Post by HoskhMatriarch »

Adarain wrote:This is essentially what I'd want a Swiss German writing system to be. There's no way to make a good phonemic orthography for all Swiss dialects, some are just too different, and excluding a dialect is no good. The only problem with a logographic system, of course is, there is like no way to make anyone adapt to that.

Also, could you make the logographs look like runes, from a style standpoint? You know, because Germanic and all.
Yes, I don't think anyone is going to use this system, although I might use it for my own entertainment or as a sort of code sometimes if I get it more complete than just for writing whatever short bit of text I have. Logograms for Swiss German sounds kind of cool though, but yeah, very few if any people would want to switch from an alphabetic system to logograms.

I do want them to stylistically look like runes, but most of them are going to be more complex than runes, because they're logograms and not letters. I'm glad I'm not the only one who thought that.
k1234567890y wrote:Due to the characteristics of the morphology of Germanic languages, the result might be more similar to the Sumerian, Mayan or Japanese system, that is, we need some phonemic parts to express the inflections and probably certain loanwords.

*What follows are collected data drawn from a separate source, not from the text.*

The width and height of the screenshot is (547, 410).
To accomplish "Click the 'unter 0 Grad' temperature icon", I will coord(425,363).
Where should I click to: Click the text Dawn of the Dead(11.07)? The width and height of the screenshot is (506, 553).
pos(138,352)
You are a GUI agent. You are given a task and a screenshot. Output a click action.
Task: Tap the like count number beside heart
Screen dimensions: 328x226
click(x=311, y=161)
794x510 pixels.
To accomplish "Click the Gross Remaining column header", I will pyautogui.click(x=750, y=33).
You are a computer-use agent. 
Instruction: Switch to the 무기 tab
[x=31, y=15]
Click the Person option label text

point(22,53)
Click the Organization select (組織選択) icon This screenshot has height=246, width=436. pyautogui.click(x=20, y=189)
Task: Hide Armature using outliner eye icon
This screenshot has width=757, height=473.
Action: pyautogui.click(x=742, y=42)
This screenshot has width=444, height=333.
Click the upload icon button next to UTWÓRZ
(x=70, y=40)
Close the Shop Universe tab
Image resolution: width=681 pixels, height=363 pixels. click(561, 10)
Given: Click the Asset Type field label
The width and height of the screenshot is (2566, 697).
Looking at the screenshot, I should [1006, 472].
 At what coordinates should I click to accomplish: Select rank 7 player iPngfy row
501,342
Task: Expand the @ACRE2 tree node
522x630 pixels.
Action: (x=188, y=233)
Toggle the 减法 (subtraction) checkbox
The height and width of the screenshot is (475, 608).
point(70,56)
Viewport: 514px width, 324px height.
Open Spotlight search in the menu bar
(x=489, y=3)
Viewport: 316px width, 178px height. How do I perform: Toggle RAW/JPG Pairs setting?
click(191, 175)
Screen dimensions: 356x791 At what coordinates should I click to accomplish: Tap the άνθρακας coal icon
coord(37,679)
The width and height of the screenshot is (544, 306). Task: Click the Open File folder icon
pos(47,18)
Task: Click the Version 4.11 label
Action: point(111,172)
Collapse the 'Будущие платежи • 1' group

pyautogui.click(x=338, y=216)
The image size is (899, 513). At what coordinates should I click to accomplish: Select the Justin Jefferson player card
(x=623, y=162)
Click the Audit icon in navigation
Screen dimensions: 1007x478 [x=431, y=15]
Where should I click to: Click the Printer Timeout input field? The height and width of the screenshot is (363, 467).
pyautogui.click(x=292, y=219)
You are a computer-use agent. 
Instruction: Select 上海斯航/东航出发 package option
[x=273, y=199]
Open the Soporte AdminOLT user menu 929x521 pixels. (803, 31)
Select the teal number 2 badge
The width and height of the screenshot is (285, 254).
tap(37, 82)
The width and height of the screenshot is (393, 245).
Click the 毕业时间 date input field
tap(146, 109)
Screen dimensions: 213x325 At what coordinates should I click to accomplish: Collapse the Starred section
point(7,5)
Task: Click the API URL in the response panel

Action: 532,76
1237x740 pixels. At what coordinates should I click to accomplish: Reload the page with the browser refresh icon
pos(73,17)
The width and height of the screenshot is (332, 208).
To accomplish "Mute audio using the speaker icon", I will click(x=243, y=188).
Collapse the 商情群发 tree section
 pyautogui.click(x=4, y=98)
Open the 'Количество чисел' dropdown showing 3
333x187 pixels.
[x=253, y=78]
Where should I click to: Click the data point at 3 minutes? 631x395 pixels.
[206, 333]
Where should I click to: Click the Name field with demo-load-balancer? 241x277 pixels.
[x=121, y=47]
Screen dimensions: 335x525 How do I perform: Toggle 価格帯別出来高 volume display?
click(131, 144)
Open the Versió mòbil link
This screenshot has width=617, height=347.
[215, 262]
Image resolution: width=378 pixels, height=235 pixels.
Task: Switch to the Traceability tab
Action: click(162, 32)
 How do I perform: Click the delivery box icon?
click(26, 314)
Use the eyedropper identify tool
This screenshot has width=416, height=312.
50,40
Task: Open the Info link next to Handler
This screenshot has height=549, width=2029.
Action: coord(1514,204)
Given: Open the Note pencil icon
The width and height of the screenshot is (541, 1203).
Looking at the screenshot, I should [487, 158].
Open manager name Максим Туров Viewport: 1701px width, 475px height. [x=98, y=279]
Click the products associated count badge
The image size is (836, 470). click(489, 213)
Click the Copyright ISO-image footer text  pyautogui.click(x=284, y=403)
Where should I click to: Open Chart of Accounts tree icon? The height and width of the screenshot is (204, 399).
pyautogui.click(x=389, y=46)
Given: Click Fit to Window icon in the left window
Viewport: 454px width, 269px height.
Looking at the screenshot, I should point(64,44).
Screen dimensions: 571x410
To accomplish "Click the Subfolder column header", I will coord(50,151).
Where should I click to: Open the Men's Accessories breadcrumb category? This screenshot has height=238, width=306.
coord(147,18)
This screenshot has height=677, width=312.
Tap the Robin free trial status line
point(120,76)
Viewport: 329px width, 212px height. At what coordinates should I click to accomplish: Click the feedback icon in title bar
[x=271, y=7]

Also, how to handle words of Greek and Latin origin? as most Germanic natural languages have a considerable amount of them, that will be an issue.
Probably. Maybe the Latin loanwords could have characters depending on what they mean in terms of Germanic words (line = the straight thing), or maybe based on how they sound compared to other words (line = mine but with an l), or both. I intend that common Latin loanwords that are obviously related and mean basically the same thing like scene and Szene come out similarly, but who knows with that part.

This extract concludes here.